The growth has been a proof point for the educator, prompting the creation of a new, distinct online brand, which will go live later this year in time for new enrollments in 2023 and with more short courses. duration to follow, she said.

Short courses are ideal for subjects such as ESG, says Steve Brown of Curtin University.

“After the COVID-19 years, people are reinvesting in that focus time for themselves and spending time building their professional network. We can see people moving away from face-to-face enrollment in favor of online short courses to learn real-world skills in areas like finance,” she says.

Short courses, which are structured over several weeks, could include a live online video component for one hour per week, as well as solo learning done during the student’s free time.

Short courses are popular among young Australians, with a median age of 35 and more women than is traditionally the case for on-campus learning. Learners in rural areas are also signing up with the aim of accessing online learning, she says.

“We just released a short course on sustainability. We expect applications from people who may never pursue a career in sustainability, but they seek to understand this field because it is something they are passionate about,” says Koslowski.

Short courses were already offered by Curtin University, but in an effort to broaden the remit, the educator appointed a dedicated director of executive education in January this year.

Steve Brown is in this new role, and he says the work involved is considerable. He keeps a watchful eye on the corporate scene looking for opportunities to create short courses that meet market needs. Companies also approach him directly to ask him for tailor-made short courses.

Curtin has run a few courses for the government sector, especially as job roles have evolved over the past three years. “From a financial perspective, partnering with government can be important for us, but also from an engagement and branding perspective,” Brown says.

“ESG is also emerging as an important issue that universities like ours can really step in and help solve the problems companies are facing to solve these problems.”

Demand for short courses is expected to increase, says Ross Morriss of the University of South Australia.

Enrollment has increased over the past year as short courses gain popularity, he says.

“Some courses are only a few days long, which appeals to organizations trying to keep up with the pace of change taking place,” Brown says.

Many short courses are stackable, allowing students to progress to a new qualification, he says.

The university sector is determined to continue to develop its offer of short courses, insisting that this pool of income will not disappear when the pandemic ends.

Instead, these learning shortcuts will remain a mainstay of the university sector as they meet the changing needs of the corporate sector, said University of South Australia Director of Strategic Partnerships Ross Morriss.

“Short courses are extremely valuable and important for universities today.
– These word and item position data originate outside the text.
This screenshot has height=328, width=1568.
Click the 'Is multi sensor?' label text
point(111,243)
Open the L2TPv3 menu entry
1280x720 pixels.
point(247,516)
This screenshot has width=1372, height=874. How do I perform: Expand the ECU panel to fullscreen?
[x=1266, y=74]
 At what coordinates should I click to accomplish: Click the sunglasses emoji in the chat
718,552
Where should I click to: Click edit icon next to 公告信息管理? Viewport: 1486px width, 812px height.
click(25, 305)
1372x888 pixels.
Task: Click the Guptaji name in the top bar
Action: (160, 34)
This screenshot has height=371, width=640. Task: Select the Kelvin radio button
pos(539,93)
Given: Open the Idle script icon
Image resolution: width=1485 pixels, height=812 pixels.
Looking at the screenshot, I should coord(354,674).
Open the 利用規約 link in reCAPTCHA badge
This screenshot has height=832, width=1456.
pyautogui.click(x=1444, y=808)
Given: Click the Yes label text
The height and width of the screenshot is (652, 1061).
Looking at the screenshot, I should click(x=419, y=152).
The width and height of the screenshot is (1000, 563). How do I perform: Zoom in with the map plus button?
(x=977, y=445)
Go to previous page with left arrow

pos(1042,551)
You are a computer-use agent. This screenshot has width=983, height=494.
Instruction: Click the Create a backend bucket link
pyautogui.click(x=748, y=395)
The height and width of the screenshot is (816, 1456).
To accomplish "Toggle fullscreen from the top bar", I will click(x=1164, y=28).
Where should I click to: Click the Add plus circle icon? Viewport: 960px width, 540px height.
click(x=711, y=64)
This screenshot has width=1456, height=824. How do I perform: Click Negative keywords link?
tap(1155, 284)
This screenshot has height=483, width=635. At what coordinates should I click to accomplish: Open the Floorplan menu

As more people become aware of their existence, the demand for these courses will only increase,” he says.

Enrollment in custom programs designed specifically for businesses and brands has also increased significantly this year.

“It is expected that we can provide pathways that maximize learning so that it does not undermine the quality of learning and is more accessible to a wider group of people,” says Morriss.

“Short courses are more convenient, and for that reason alone they are not going to disappear along the way, or once we come out of the pandemic. We are looking at how we can collaborate with other universities internationally to expand our short course offerings,” he says.

The future of education lies in the growth of stackable degrees, as people want access to lifelong learning that also fits into their busy schedules, says Morriss.